[Stored data]
------------------------------------------------------------------------

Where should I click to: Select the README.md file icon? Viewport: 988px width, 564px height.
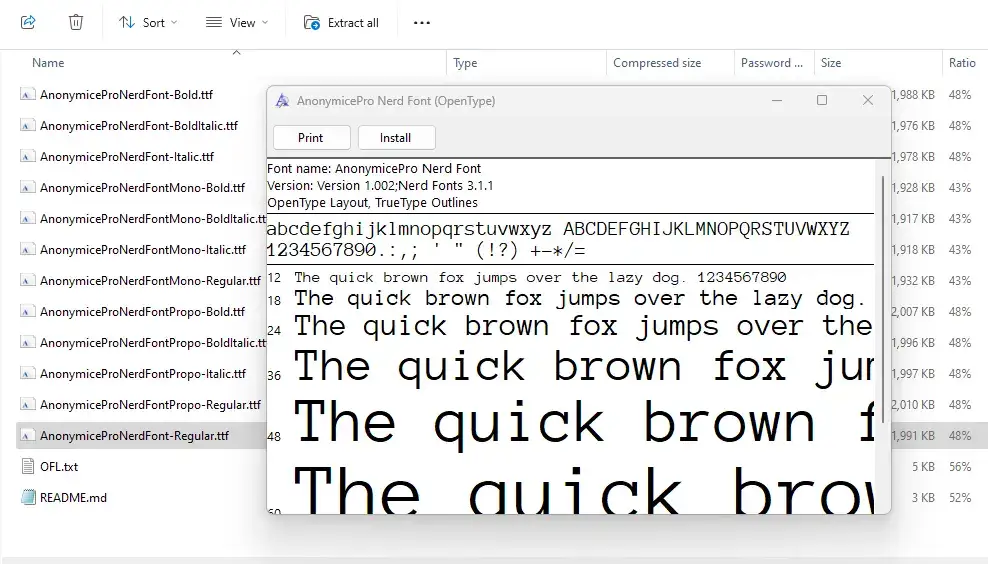[28, 497]
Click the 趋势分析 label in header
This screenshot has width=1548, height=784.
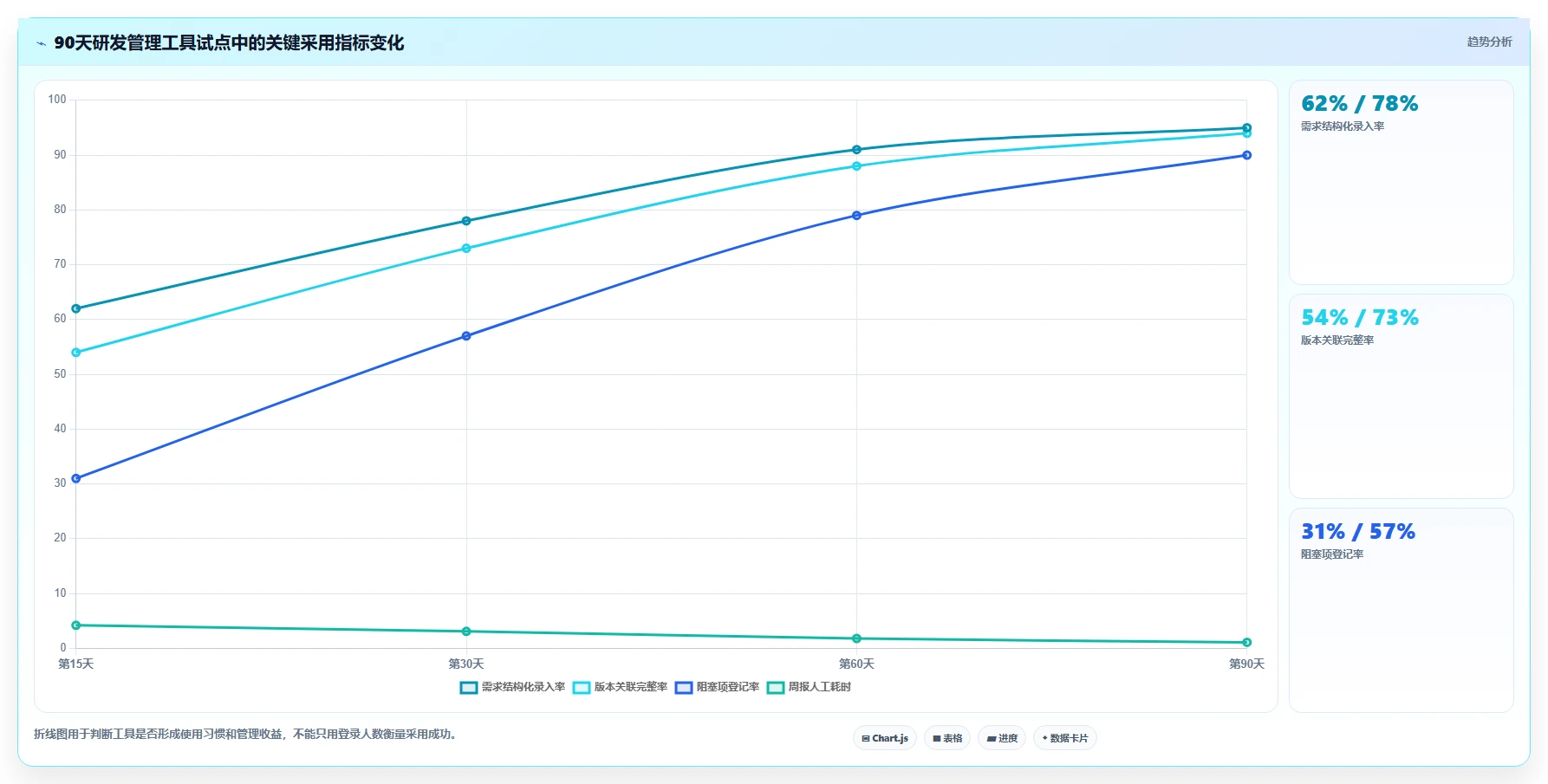[x=1489, y=42]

------------------------------------------------------------------------

A verbatim copy of every record above is required, with all pictures omitted.

# Exercise answer:
Where should I click to: Select the README.md file icon? Viewport: 988px width, 564px height.
[28, 497]
Click the 趋势分析 label in header
This screenshot has width=1548, height=784.
[x=1489, y=42]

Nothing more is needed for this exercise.